In Aerospike Database Community Edition (CE), the primary index and secondary indexes are stored in process memory, which means that they must be rebuilt upon restart in a relatively lengthy cold restart. In Aerospike Database Enterprise Edition (EE), the primary index is kept in shared memory by default, or optionally in persistent memory or on a flash device. This enables an Aerospike EE server to go through a warm (fast) restart, which is significantly faster. Server version 6.1 will add the ability to store secondary indexes in shared memory, allowing warm restarts of the Aerospike daemon (asd) when they are present. Later versions will allow secondary indexes to be stored in persistent memory and even on flash devices.

Currently secondary indexes can be built over the top level keys of a Map data structure. This is typically employed to index the top-level fields of JSON documents, which are stored in Aerospike as Maps. Server version 6.1 will add the ability to index elements nested at any depth.

════

**Task instructions:**
a - Answer from the Aerospike excerpt:
(i) In Enterprise Edition, where is the primary index kept by default?
(ii) What does "asd" stand for?
(iii) In what form are JSON documents stored in Aerospike?
b - Write out the stretch of the Aerospike excerpt from "In Aerospike Database Community" through "on flash devices.", changing "persistent memory" to "non-volatile memory".
The material has nothing to do with the text.

**Stored data:**

════

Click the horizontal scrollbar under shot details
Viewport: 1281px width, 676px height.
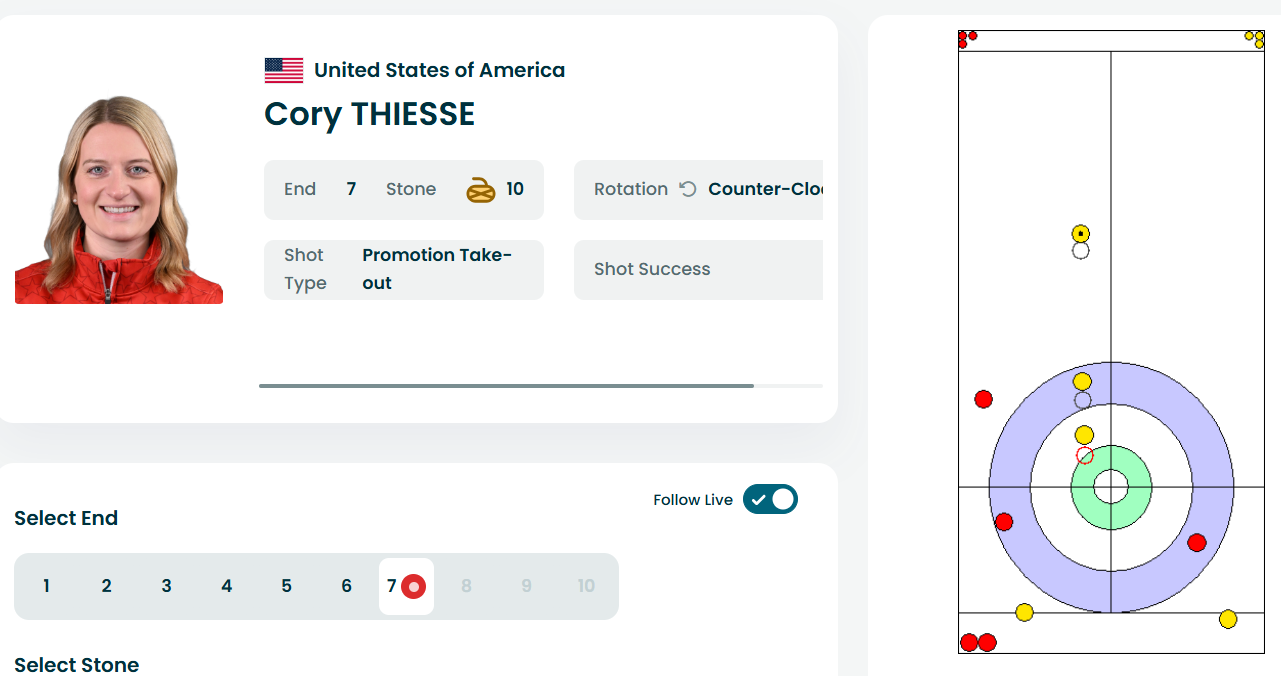coord(506,385)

════

**Final answers:**
a -
(i) In shared memory.
(ii) The Aerospike daemon.
(iii) As Maps.

b -
In Aerospike Database Community Edition (CE), the primary index and secondary indexes are stored in process memory, which means that they must be rebuilt upon restart in a relatively lengthy cold restart. In Aerospike Database Enterprise Edition (EE), the primary index is kept in shared memory by default, or optionally in non-volatile memory or on a flash device. This enables an Aerospike EE server to go through a warm (fast) restart, which is significantly faster. Server version 6.1 will add the ability to store secondary indexes in shared memory, allowing warm restarts of the Aerospike daemon (asd) when they are present. Later versions will allow secondary indexes to be stored in non-volatile memory and even on flash devices.